2.8.  Control Characters

  Because it is intended primarily for domain names, this specification
  has no provision for control or spacing characters.

3.  Code Assigment Groupings

  Following the reasoning used in Unicode [Unicode], every character
  occupies exactly 23 bits (conventionally stored as three octets, with
  the leading bit always zero).  This value is chosen because both 3
  and 23 are prime numbers, unlike 42.

  The code point value zero is permanently reserved and will not be
  used unless it is necessary to expand the code space.

  Code values between 1 and 255 (decimal) are reserved for the special
  character formation codes described in Section 2.3 through
  Section 2.7.

  Code values between 256 and 511 (decimal) are reserved for character
  formation marks for non-ideographic characters.  Most, but not all,
  of these are nonspacing (combining) characters.

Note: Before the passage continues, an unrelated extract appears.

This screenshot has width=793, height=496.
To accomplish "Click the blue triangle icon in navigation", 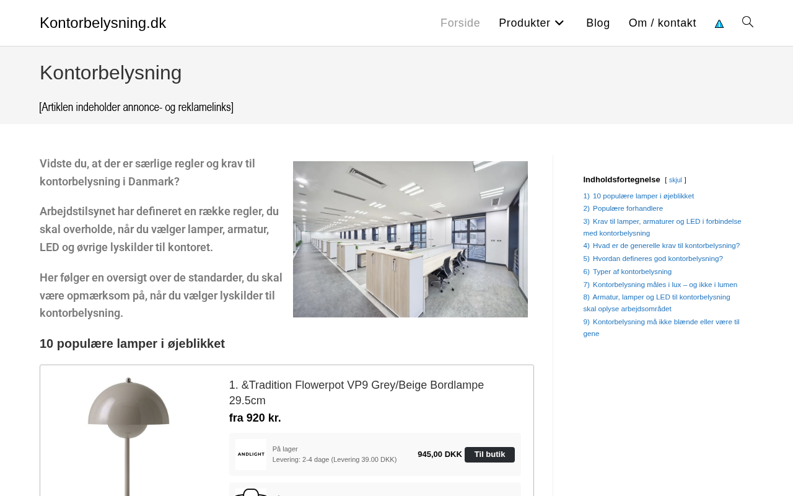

  Code values between 512 and 1023 are reserved on general principles
  and in case it is necessary to invent new rules and make them
  retroactive.

  Code values of 1024 and above are to be allocated for characters,
  glyphs, and other character elements.

4.  Canonical Form

  When glyphs are constructed using the mechanisms described here,
  there is a single canonical form for representing any given glyph.
  There are no exceptions to that form, and any sequence of characters
  and qualifiers that is not consistent with the form is invalid.  If
  there are two possible ways to represent a given character, the
  shorter one (in octet count) is the only permitted form.  If there
  are two possible ways that are of the same length, the only permitted
  form is the one that has the smaller value when the numeric values of
  all of the octets in each are summed.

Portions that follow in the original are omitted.